— TASK LIST —
(1) Answer these questions about the stator text:
(a) What seals the rotor cavity, according to the abstract?
(b) What does the precise length of a borehole motor depend on?
(c) What are the stator laminations mounted on?
(2) Shift the click coordinates in the answers of the rows below by adding 69 to every number. Write out the lines again, requests included, starting at the line that contains "Task: Toggle orthographic" and ending at the end of the rows, and leave the pictures out.
--- Start SOURCE DOCUMENT ---
STATOR

Abstract

A stacked stator comprises a plurality of modular components including modular stator elements canned in a cylindrical wall each modular stator being substantially equal in length to a bearing span for the rotor a thin wall longitudinal tube which seals the rotor cavity wherein each modular component abuts the modular component to seal the rotor cavity. The modular components include modular bearing supports. Longitudinal winding slots are provided, having insulating slot liners, which may be extruded.

Description

FIELD OF THE INVENTION

The present invention relates to electric motors and more particularly, the present invention relates to electric motors especially suited for use in the borehole pumping and drilling art.

BACKGROUND OF THE INVENTION

Motors for oil and gas wells are often long electric motors, and the stators for these rotors are correspondingly long. Motors of this type must be such as to meet the special space requirements of a borehole, so that the outside diameter is generally very limited, whereas such motors may be very long. The precise length depends on the desired power of the motor. Further to the special space requirements during operations in a downhole environment, this type of environment also represents challenging conditions such as high pressure, high temperature and an aggressive chemical environment.

The dielectric oil is also used to lubricate the rotor bearings, and provide a means to transmit the heat from the motor windings to the outside of the motor and in additional, provide electrical insulation for the motor windings.

However, the rotor cavity fluid can become contaminated with wellbore fluid, and once this occurs, the motor windings can be quickly degraded causing the eventual catastrophic destruction of the motor.

SUMMARY OF THE INVENTION

According to the present invention, there is provided canned modular stator elements equal in length to a bearing span for the rotor and bearing supports for the modular stator elements to seal into to enable the rotor cavity to be sealed from the motor winding cavity.

According to the present invention, there is provided a means for making modular stator elements.

According to further aspect of the invention, stator modules are the length of a bearing span.

According to a further aspect of the invention, the bearings are supported in an insulated, ridged bearing support.

According to further aspect of the invention, the injection moulding material is an electrical insulation for the bearing support.

According to a further aspect of the invention the stator laminations are mounted on a monel alloy tube, which hermetically seals the stator module rotor bore from the winding cavity.
--- End SOURCE DOCUMENT ---
--- Start PROVIDED DATA ---
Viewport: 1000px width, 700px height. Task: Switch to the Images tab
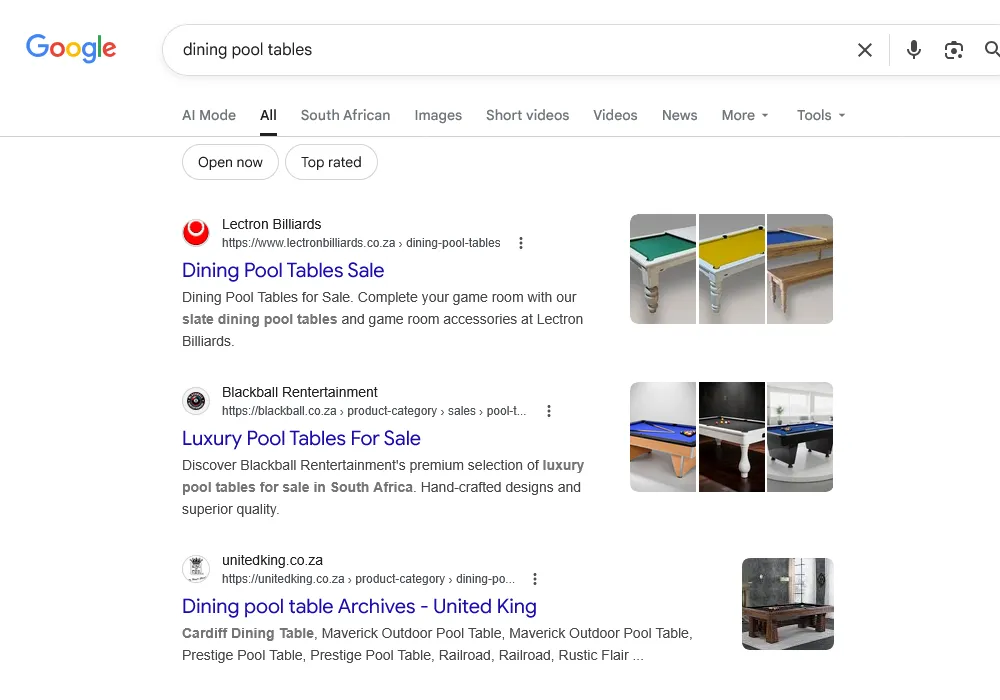pyautogui.click(x=438, y=115)
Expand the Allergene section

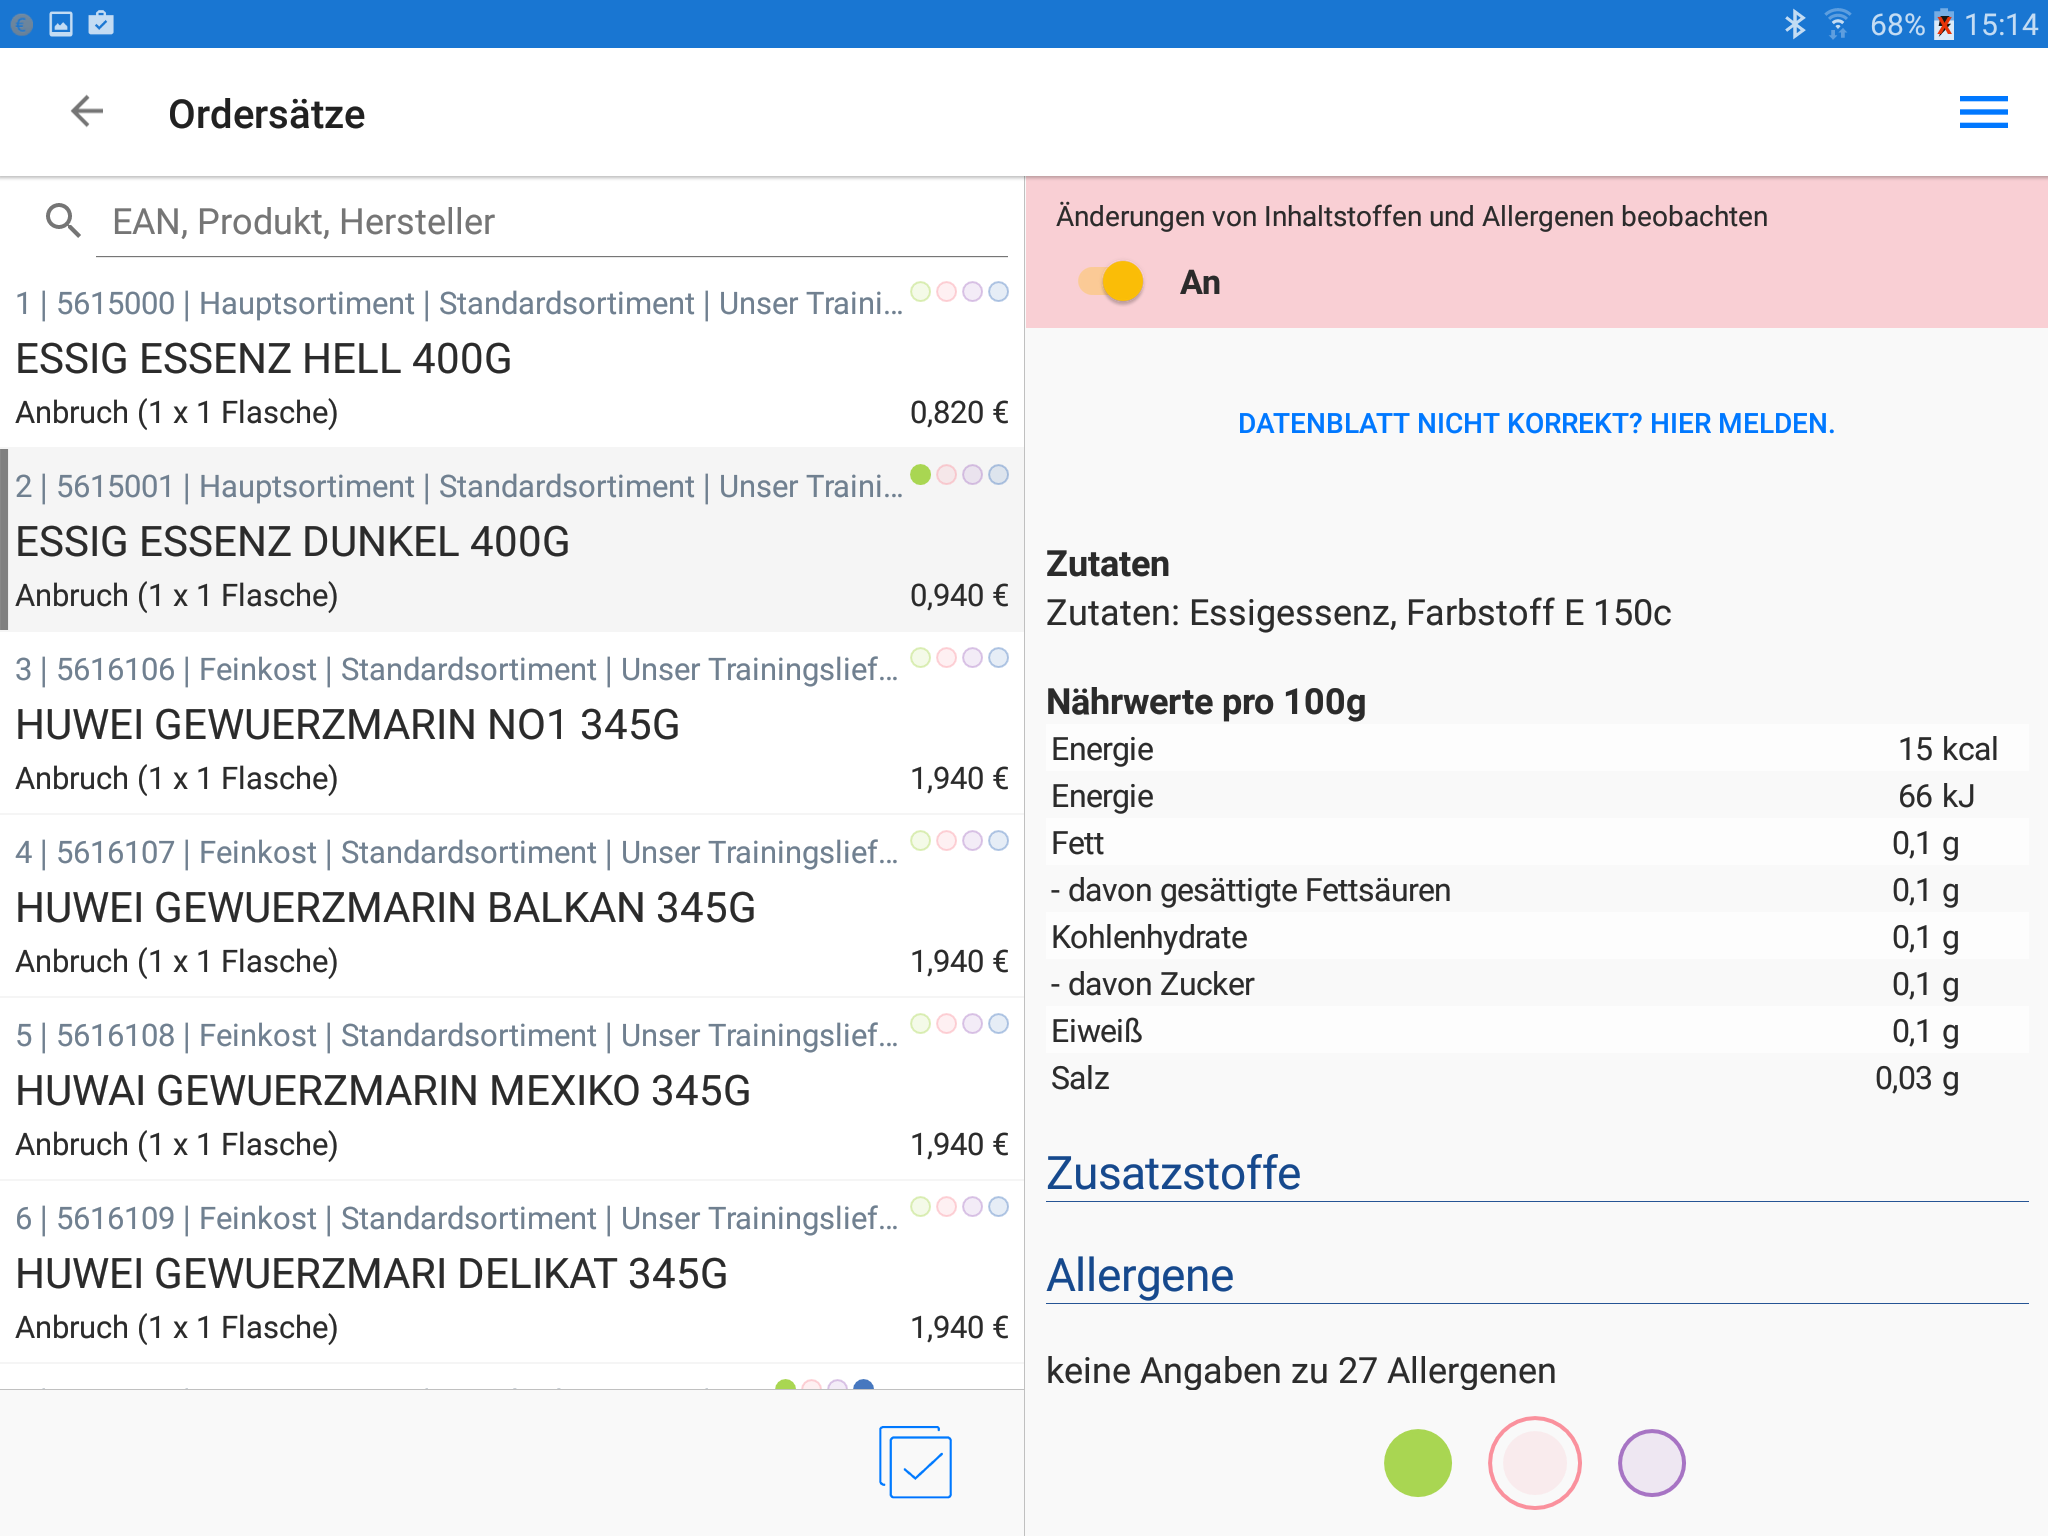[x=1140, y=1275]
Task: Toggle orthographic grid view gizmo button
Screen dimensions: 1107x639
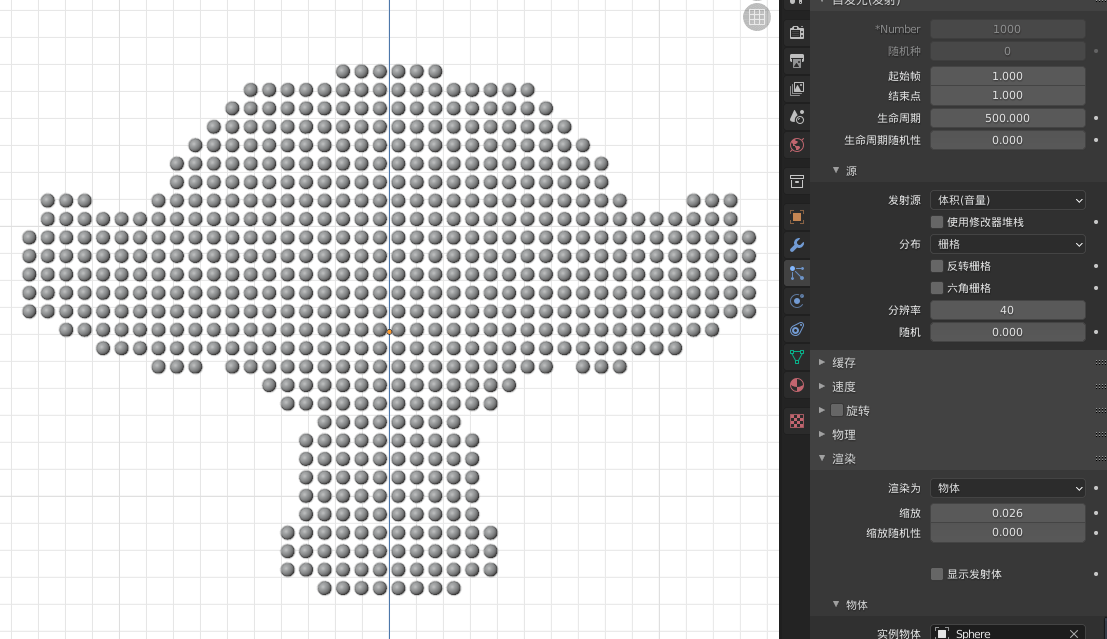Action: click(757, 16)
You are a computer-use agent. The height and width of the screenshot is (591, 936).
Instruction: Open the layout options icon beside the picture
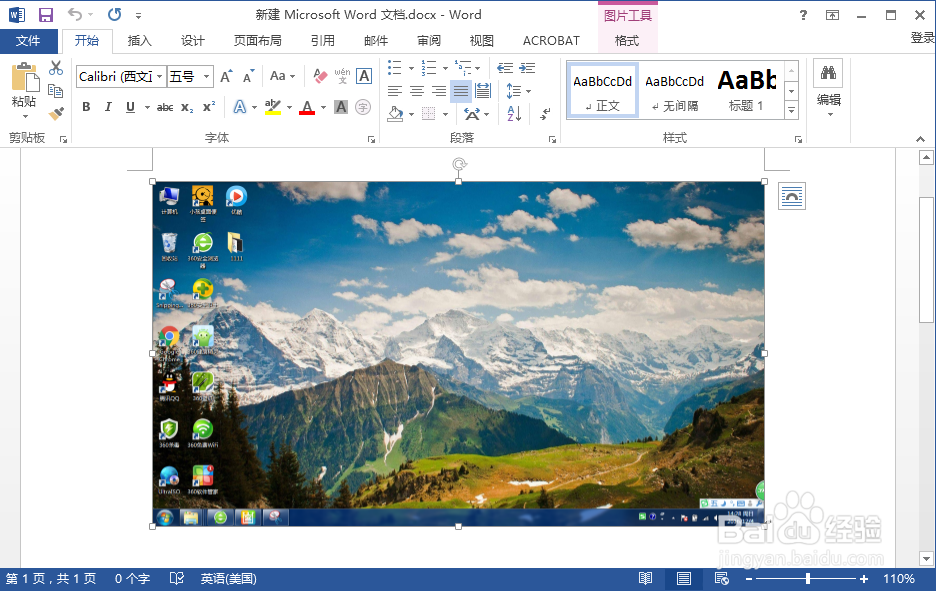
--- End PROVIDED DATA ---
— WRITTEN ANSWERS —
(1)
(a) A thin wall longitudinal tube.
(b) The desired power of the motor.
(c) A monel alloy tube.

(2)
Task: Toggle orthographic grid view gizmo button
Screen dimensions: 1107x639
Action: click(826, 85)
You are a computer-use agent. The height and width of the screenshot is (591, 936).
Instruction: Open the layout options icon beside the picture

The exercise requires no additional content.